■ **Textauszug**:
┄┄┄┄┄┄

Und du warst so ein süßes Kind

Rührend, aber nie rührselig, böse, aber nie zynisch: Alexander Paynes »Nebraska« ist eine bittersüße Hommage an die amerikanische Familie

Zug nach Nirgendwo: Woody Grant (Bruce Dern) auf dem Weg zur ersten Million (Bild: Paramount)

Zug nach Nirgendwo: Woody Grant (Bruce Dern) auf dem Weg zur ersten Million (Bild: Paramount)

Es gibt amerikanis­che Filme. Und es gibt Filme über Ameri­ka. Das klas­sis­che Hol­ly­wood-Kino (also: der amerikanis­che Film) braucht die USA lediglich als Büh­nen­bild, als Folie, um Geschicht­en zu erzählen, die möglichst inter­na­tion­al ver­standen wer­den. Span­nung, Lei­den­schaft, Ver­rat wirken darin schon deshalb eine Num­mer größer, weil im Hin­ter­grund das Empire State Build­ing ste­ht oder die Hochbahn von Chica­go rat­tert.

┄┄┄┄┄┄

■ **Datenblock**:
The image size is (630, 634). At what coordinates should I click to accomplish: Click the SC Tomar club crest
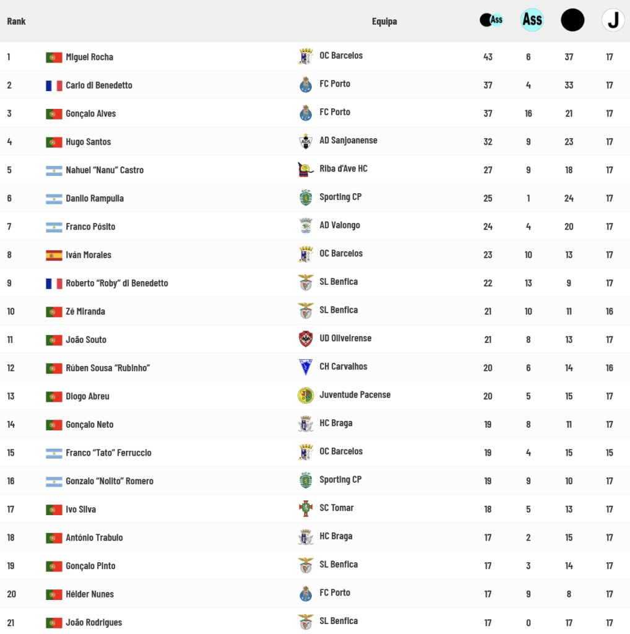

┄┄┄┄┄┄

■ **Deine Aufgabe**: Zitiere aus der Filmkritik zu »Nebraska« wörtlich den Abschnitt von „Rührend, aber nie“ bis einschließlich „von Chica­go rat­tert.“.

■ **Lösung der Übung**:
Rührend, aber nie rührselig, böse, aber nie zynisch: Alexander Paynes »Nebraska« ist eine bittersüße Hommage an die amerikanische Familie

Zug nach Nirgendwo: Woody Grant (Bruce Dern) auf dem Weg zur ersten Million (Bild: Paramount)

Zug nach Nirgendwo: Woody Grant (Bruce Dern) auf dem Weg zur ersten Million (Bild: Paramount)

Es gibt amerikanis­che Filme. Und es gibt Filme über Ameri­ka. Das klas­sis­che Hol­ly­wood-Kino (also: der amerikanis­che Film) braucht die USA lediglich als Büh­nen­bild, als Folie, um Geschicht­en zu erzählen, die möglichst inter­na­tion­al ver­standen wer­den. Span­nung, Lei­den­schaft, Ver­rat wirken darin schon deshalb eine Num­mer größer, weil im Hin­ter­grund das Empire State Build­ing ste­ht oder die Hochbahn von Chica­go rat­tert.